Really, the list goes on. I’m sure you can relate to all of that, if you’re in my boat.
So, as an “under-weight” person, what do you hear the most for tips and advice? I can tell you what I was told.
– You need to eat more than everyone else, and make sure everything you ingest has an insane amount of fat and calories.
– You don’t have the same issues with food as the majority of people, so it’s okay to eat anything and everything.
– All the foods people are told to avoid so they don’t get fat… Welcome to the diet for the kid with high metabolism.
– Don’t exercise so you don’t lose weight.
Are anyone’s wheels screeching to a halt yet?
How is that good advice for anyone? That just promotes dangerously unhealthy habits.
That takes ZERO forethought for how this is going to effect you as you grow older.
For one- you may only have high metabolism as a kid, and that’s really temporary.
You’re being trained to not only over eat, but fill your body with junk.
That will catch up to you once your metabolism slows down.
Some of you are like me. You weren’t taught to seek out healthier ways to fuel your body.
You may still be very thin regardless of what you eat.
For me, I’m almost thirty and all those years of bad eating habits are catching up to me. I may still not be gaining weight, but I really felt the negative impact from eating food that is typically bad for anyone.
So that theory everyone has of the magical gift of being able to eat whatever you want without gaining weight… Wrongo!
The underlying problem that we all need to understand, is that no matter what you weigh, it is absolutely dire that we learn to eat what is healthy.
The only thing I’ve ever gained from force feeding myself too much junk food “cause I can” is bad habits that ultimately made me feel like crap.
No matter how much I ate, I had no energy. I always felt fatigued. I was irritable. I was depressed all the time. I didn’t gain weight, but my stomach was bloated every time I ate. I felt either nauseous or had heartburn. I was popping heartburn pills before every meal, and it didn’t always help.
Turns out, my problem wasn’t how much I was eating, it was what I was eating.
This should be common knowledge.
I had to be patient with myself and learn all over again, how I should eat. This time, making the switch to healthier food. And to stop listening to people telling me to eat whatever fattens people up.
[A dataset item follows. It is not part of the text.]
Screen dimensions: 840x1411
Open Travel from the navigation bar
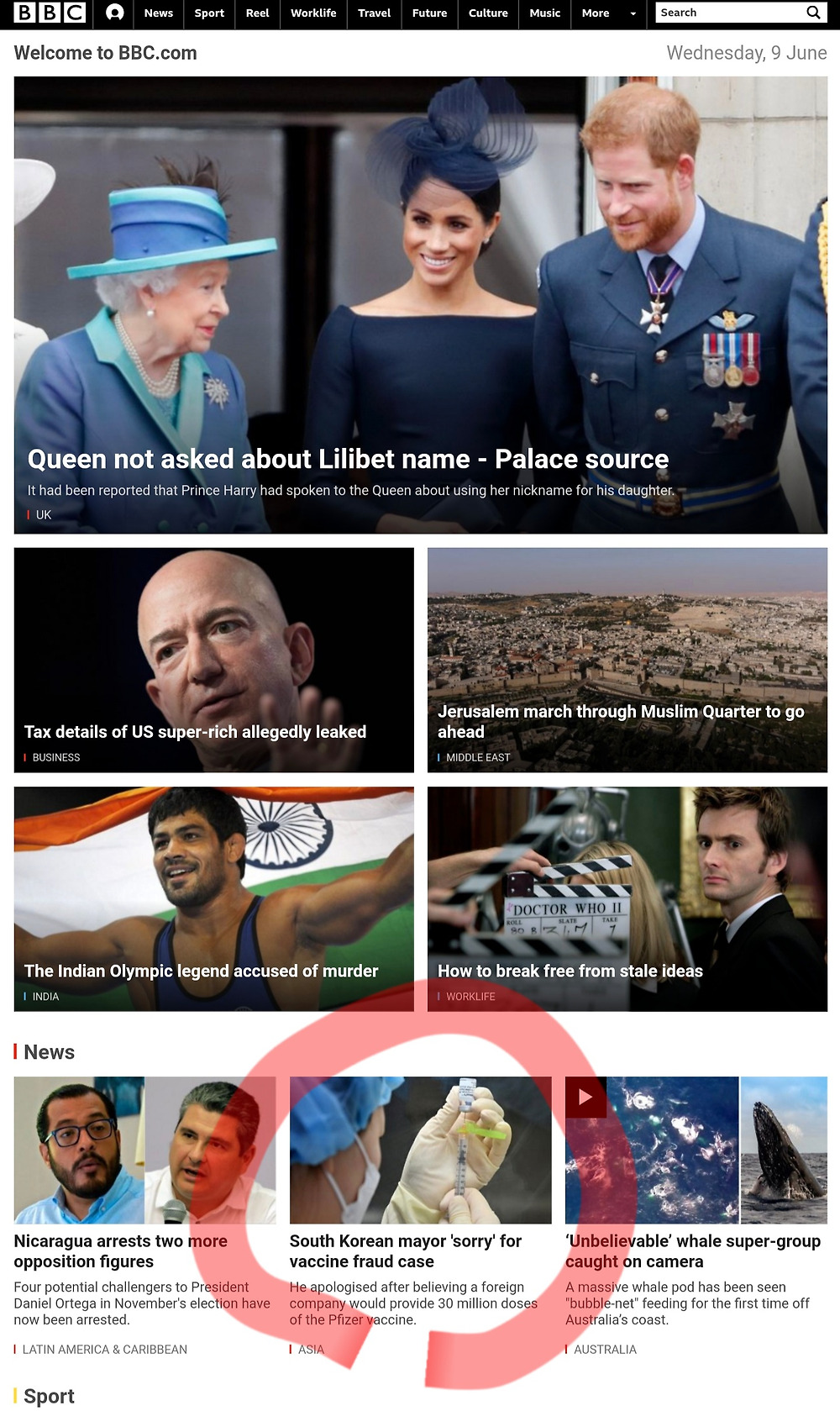click(x=374, y=13)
It’s a process, that I’m still slowly but surely changing my life and how I feel about myself.
I take a women’s multi-vitamin.
I’m taking a more organic approach to what I eat. If there’s preservatives, chemicals you can’t pronounce, added flavors and colors, high fructose corn syrup or aspartame, etc… Don’t eat it.
The less ingredients (that you can actually recognize) the better.
Personally, I have a texture issue that makes me gag on fruits and raw veggies, unrelated to their actual taste. This is part of the reason I failed so hard at eating healthier as I was growing up.
I never realized that taking them in smoothie form was an option. Let alone that it can be done in a delicious way! So I highly recommend that to get all those nutrients in your system, if you struggle with eating them.
Just these few adjustments in my eating has dramatically changed my life!
I feel better. I have energy. My stress levels have gone down. My skin and hair has improved. My immune system has my back. My self esteem has raised. I finally feel like I can accept the body I have.
My frame remains thinner than average, but that’s just how I’m built. Now that I feel better though, I am more comfortable with my form.
The ignorant remarks from others may never end.
Don’t torture yourself trying to change your weight, because people tell you to. Their opinion is not your truth.
High metabolism does not have to be seen as a problem. It may be a struggle to keep your energy up, but if you focus on fueling that energy with healthy food, you will be fine.